The phrase “trail of destruction” has come up in every report about the cyclone’s pre-landfall and landfall impact. Biparjoy (‘be-pur-joy’) hit Gujarat at an estimated 125kmph, uprooting more than 500 trees in its path, destroying so many electric poles that some 940 villages in Gujarat were left without power. The initial report of two human deaths was later increased to 22, and the number of animals that died was countless.
The India Meteorological Department said that Biparjoy would become a less fierce “cyclonic storm” by noon, passing over Kutch and Saurashtra in Gujarat, on its way to Rajasthan.
Aside from moving 90,000 people to pre-landfall evacuation camps with the help of paramilitary forces and civil defence and cancelling dozens of trains, the Gujarat government had stationed rescue teams in the state’s famed lion sanctuary in Gir forest.
The endangered Asiatic lions of Gir, a prime attraction of Gujarat, reportedly got a dedicated cyclone-ready apparatus of 184 teams under nine divisions and 58 control rooms. No damage was reported from Gir after the landfall of Biparjoy.

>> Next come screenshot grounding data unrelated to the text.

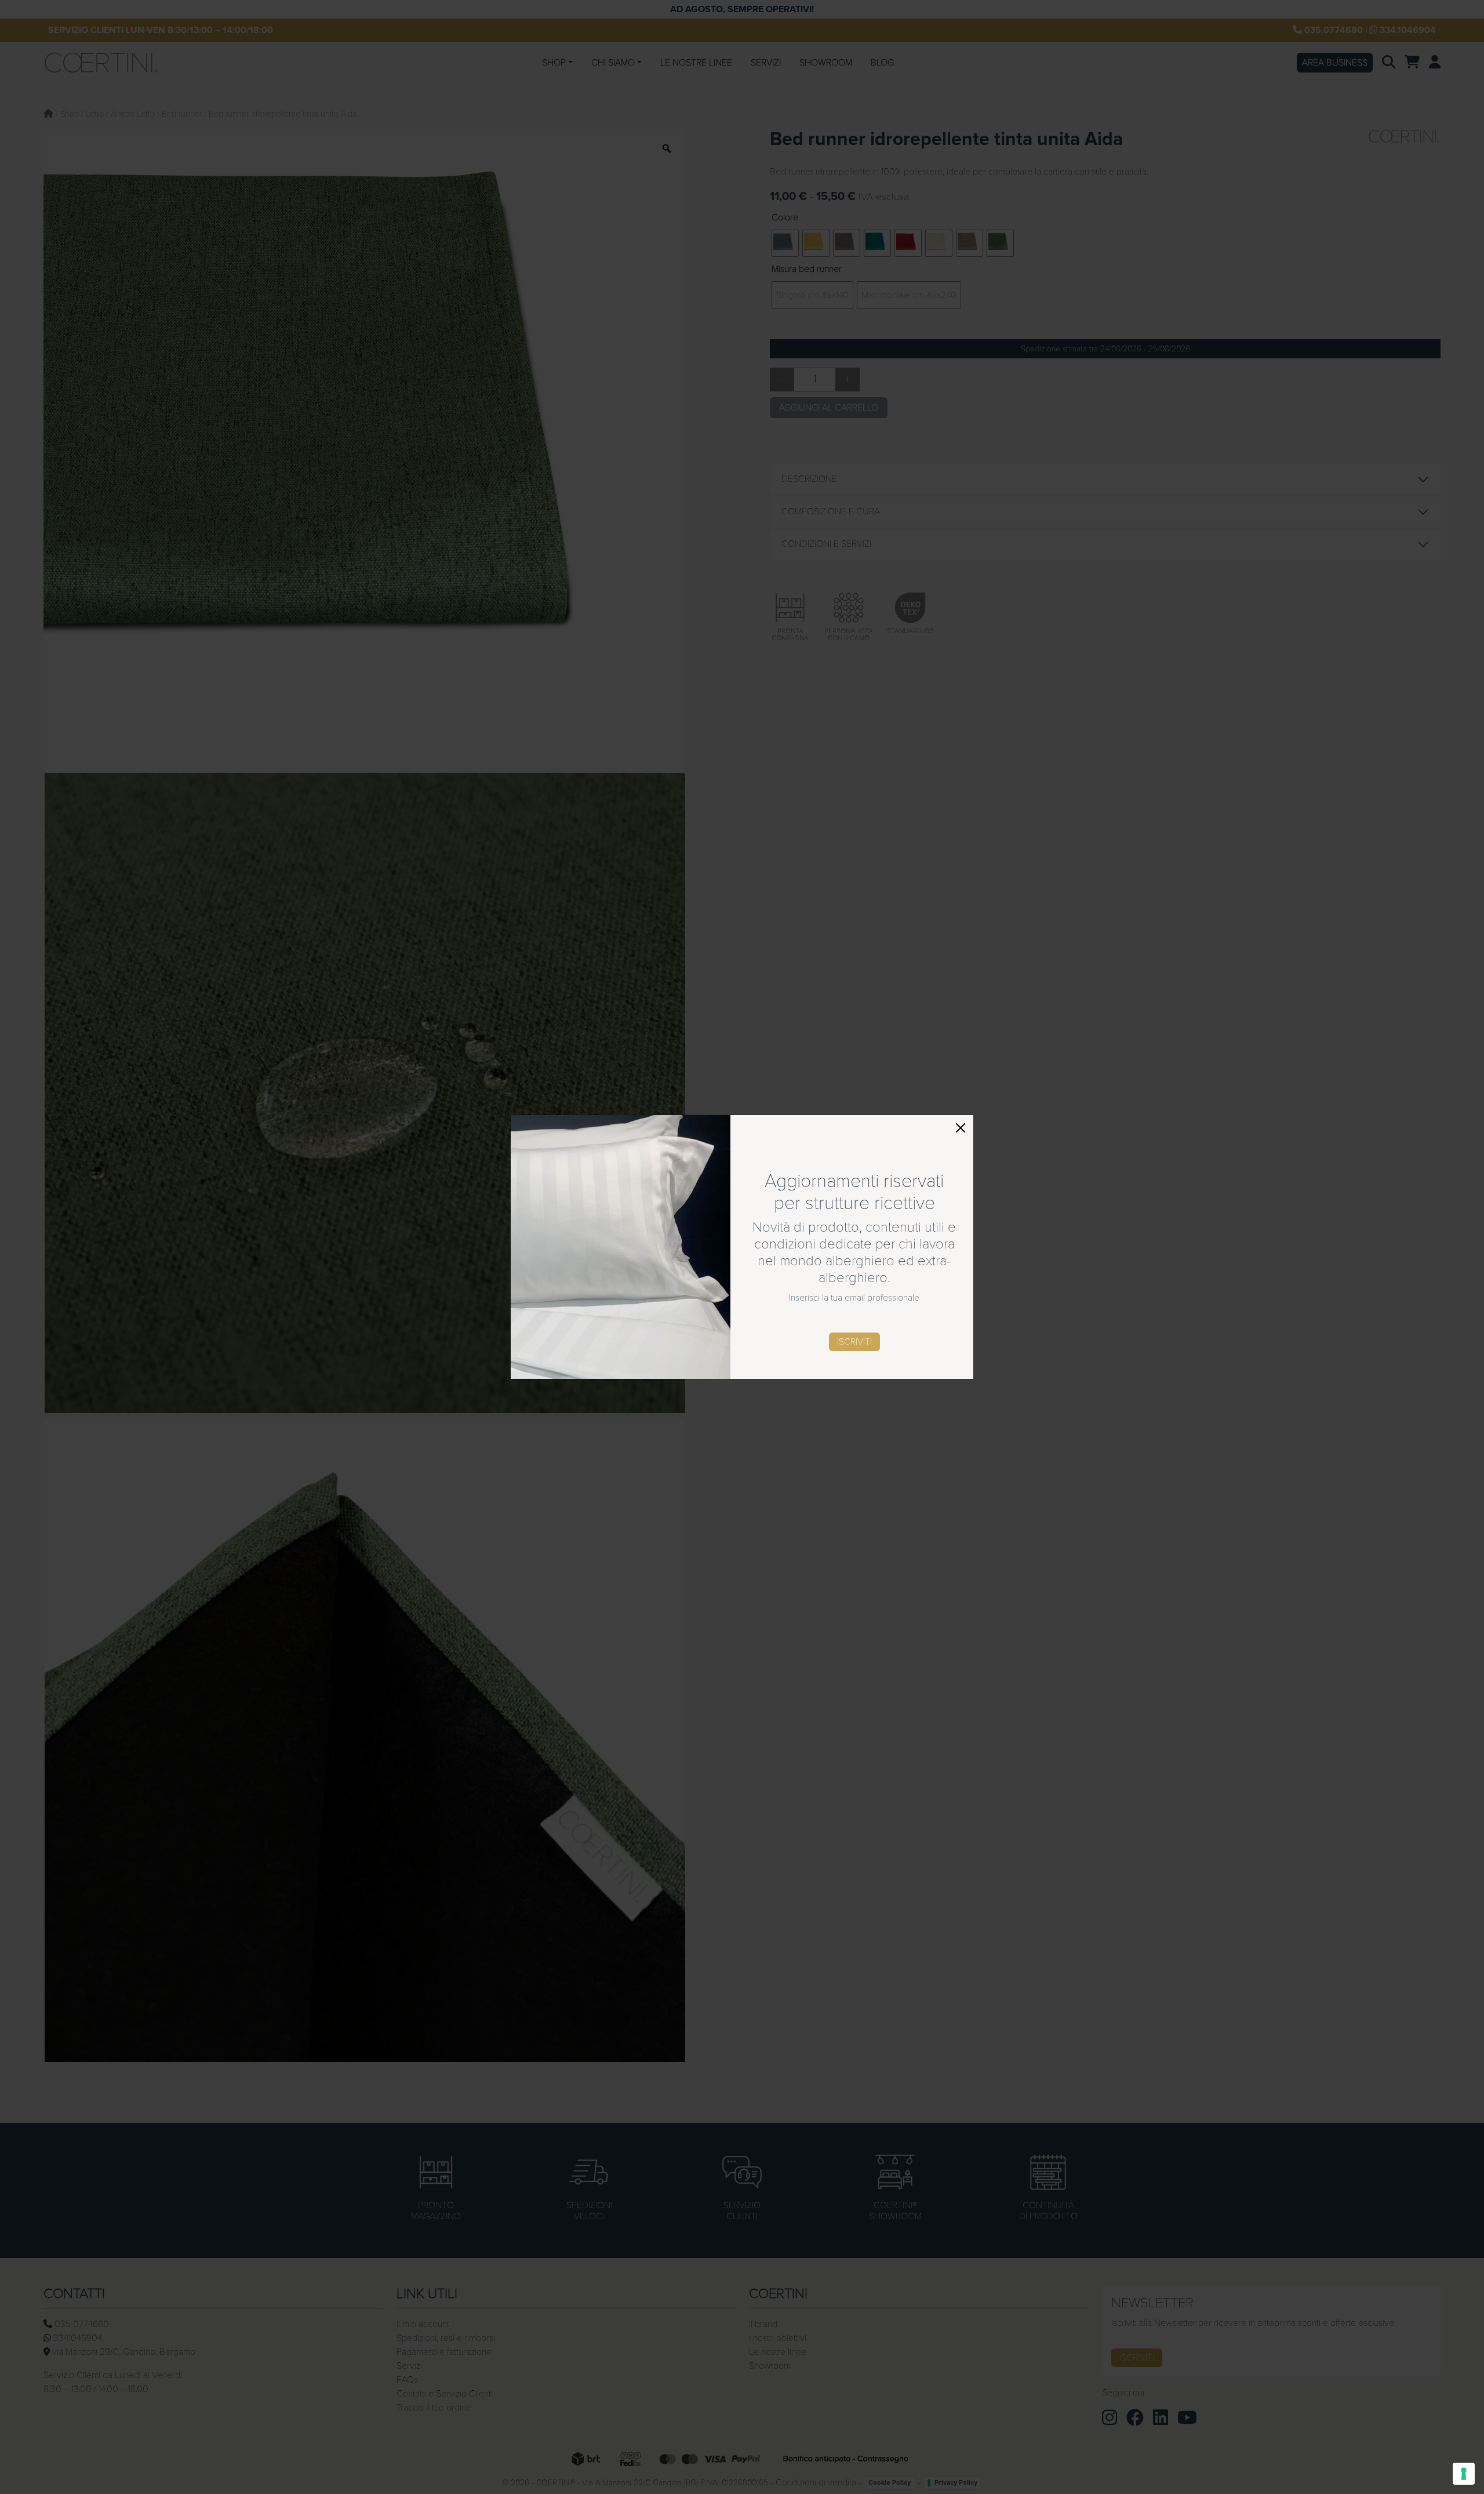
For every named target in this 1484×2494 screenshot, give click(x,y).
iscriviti (854, 1342)
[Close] (960, 1128)
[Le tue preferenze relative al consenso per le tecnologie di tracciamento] (1464, 2474)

Landfall is the phenomenon when the eye of the cyclone, the central part of the giant vortex, moves over the land. But before that moment, the periphery of the cyclonic storm can cause some scary scenes, too. The eye of Cyclone Biparjoy, as it began its landfall, was an estimated 50km in diameter.
Even in the days before the June 15 landfall, as it came swirling above the Arabian Sea, the cyclone has been causing high waves in coastal Gujarat and in Mumbai, the capital of Maharashtra.
A video from Jamnagar in Gujarat, posted on June 12, when the status of Cyclone Biparjoy was “extremely severe” or “very severe”, showed tin roofs of buildings flying in the cyclonic winds like confetti and hitting a stationary truck. Now, the worst is over, and Gujarat has a long road of rebuilding ahead.